> Task requirements: Count the lines in the data below that contain the word "image", and reply with the number alone.

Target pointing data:
-------------------------

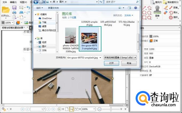Expand the sort-by 文件夹 dropdown

(x=130, y=15)
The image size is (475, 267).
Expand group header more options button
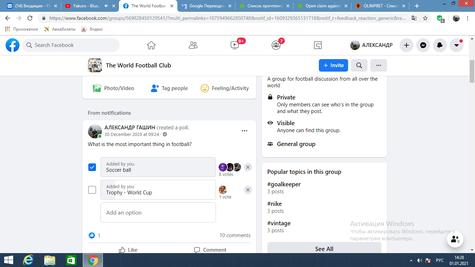pyautogui.click(x=379, y=65)
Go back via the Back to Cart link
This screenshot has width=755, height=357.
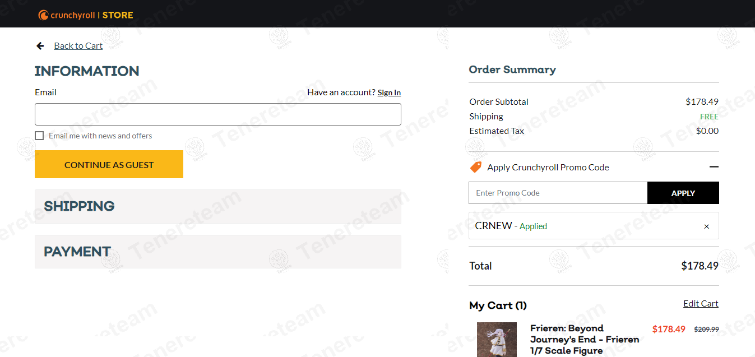click(78, 46)
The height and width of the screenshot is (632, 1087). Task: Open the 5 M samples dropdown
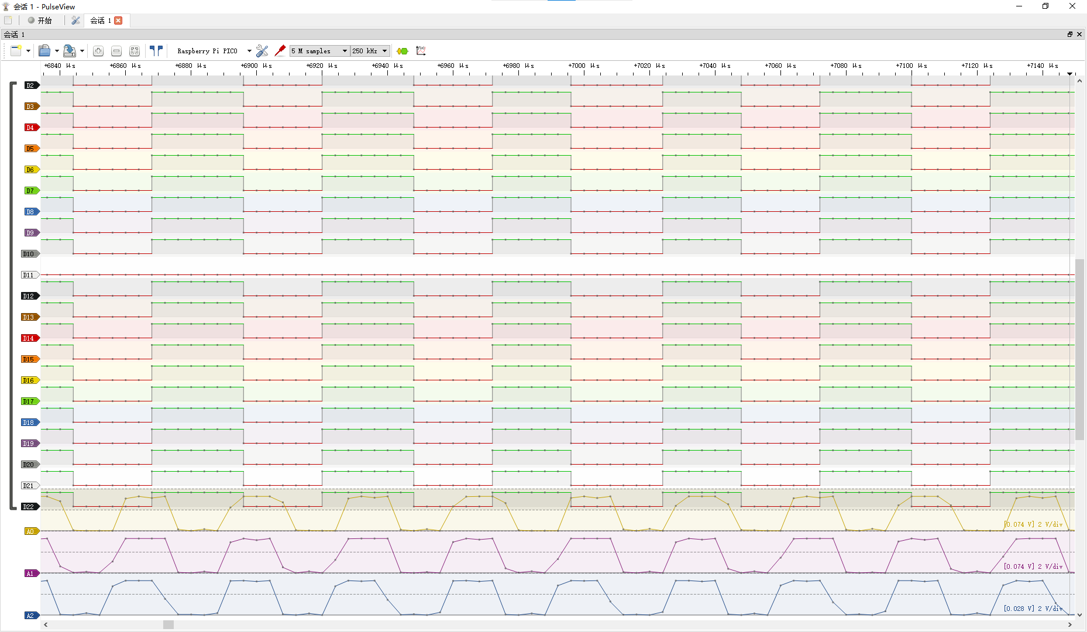click(x=319, y=51)
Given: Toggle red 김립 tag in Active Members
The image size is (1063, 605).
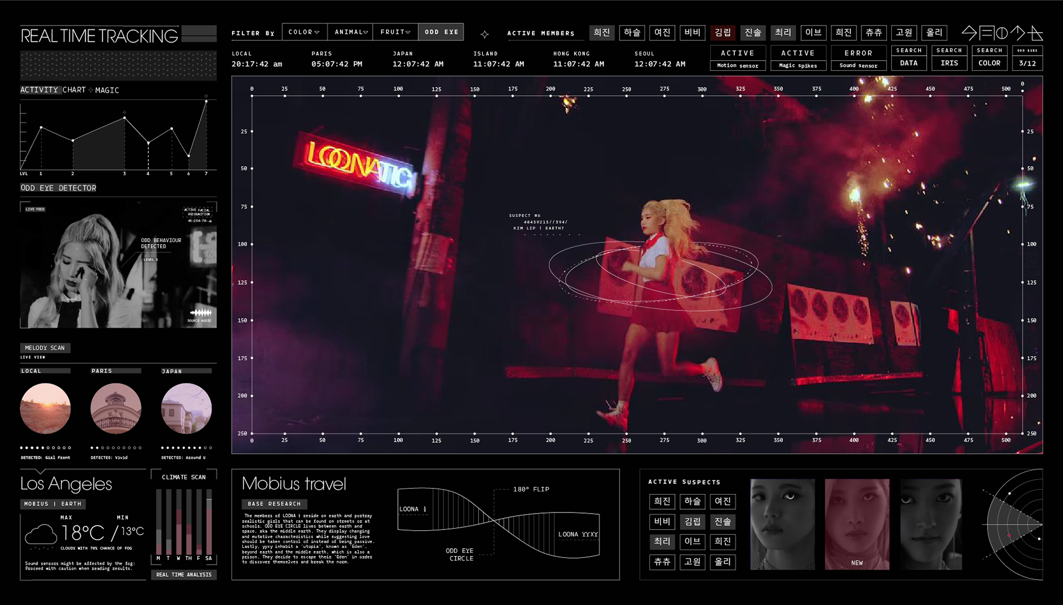Looking at the screenshot, I should point(723,33).
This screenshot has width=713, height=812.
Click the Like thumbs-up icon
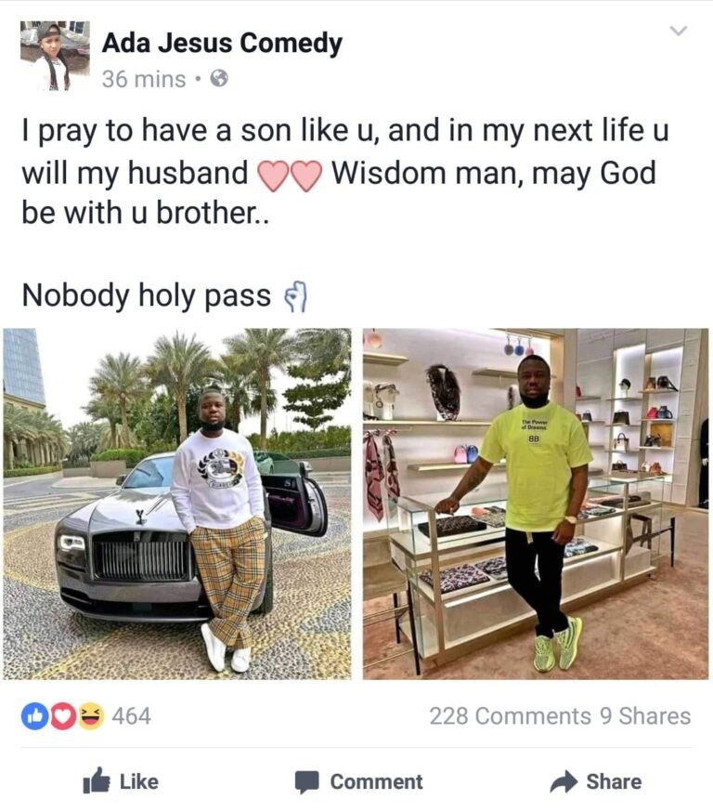(97, 780)
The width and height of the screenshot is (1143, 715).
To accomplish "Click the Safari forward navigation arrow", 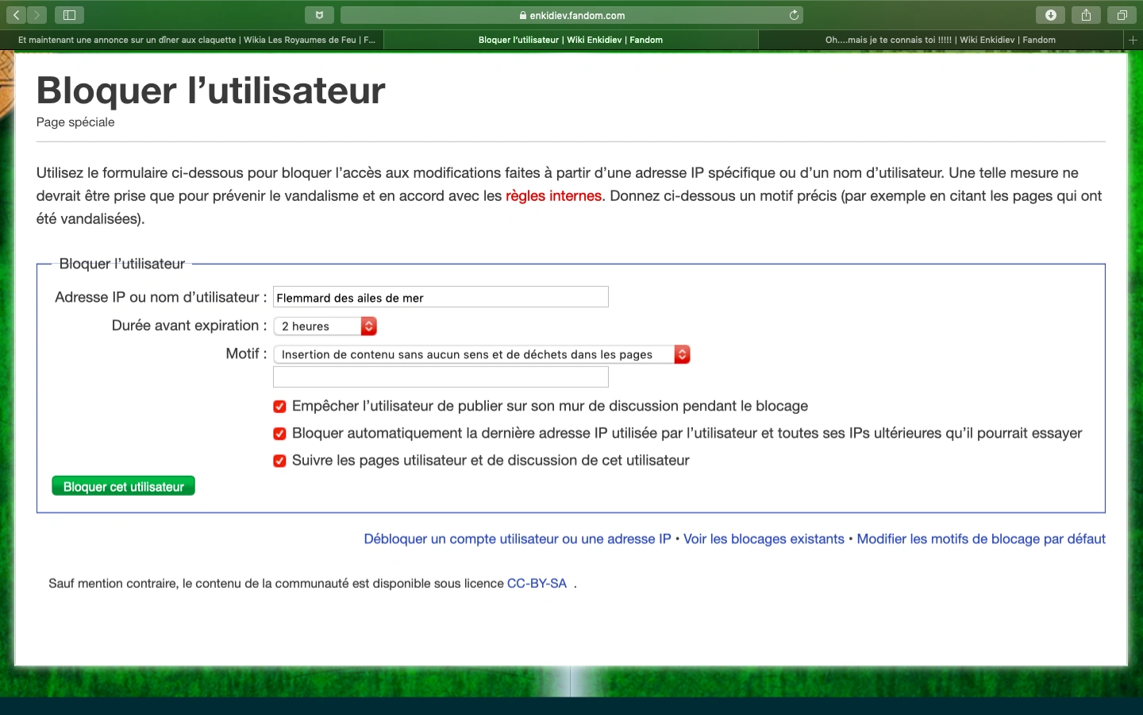I will [37, 15].
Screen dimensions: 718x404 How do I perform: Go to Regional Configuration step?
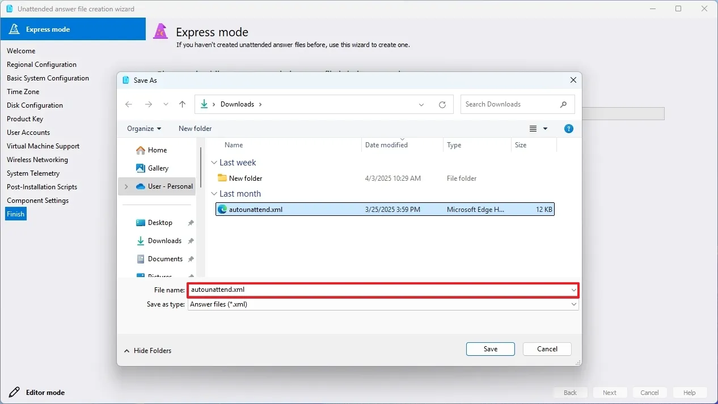(x=41, y=65)
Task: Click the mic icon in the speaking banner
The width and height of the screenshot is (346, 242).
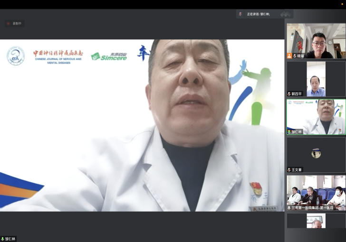Action: tap(240, 14)
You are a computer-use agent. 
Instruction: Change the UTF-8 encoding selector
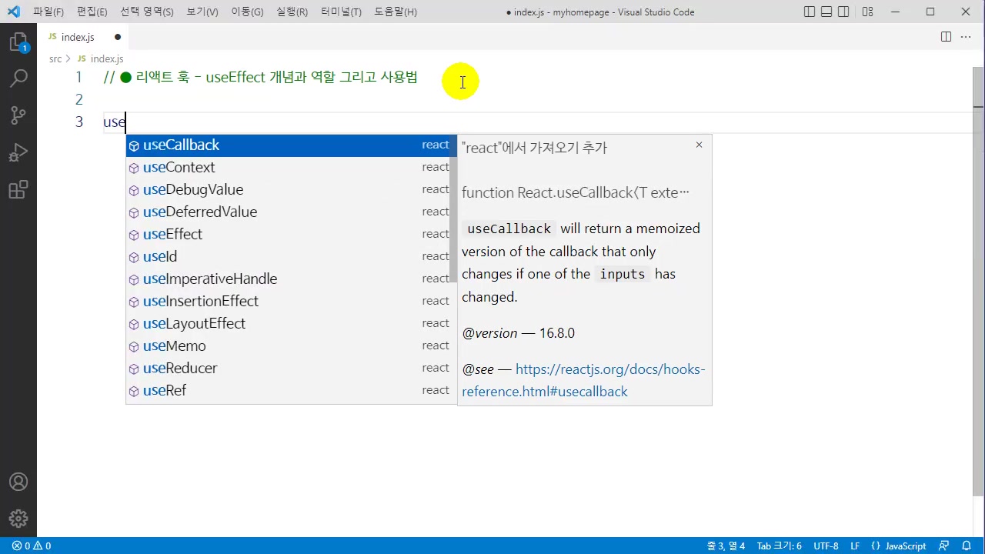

-------------------------

> Correct output: 2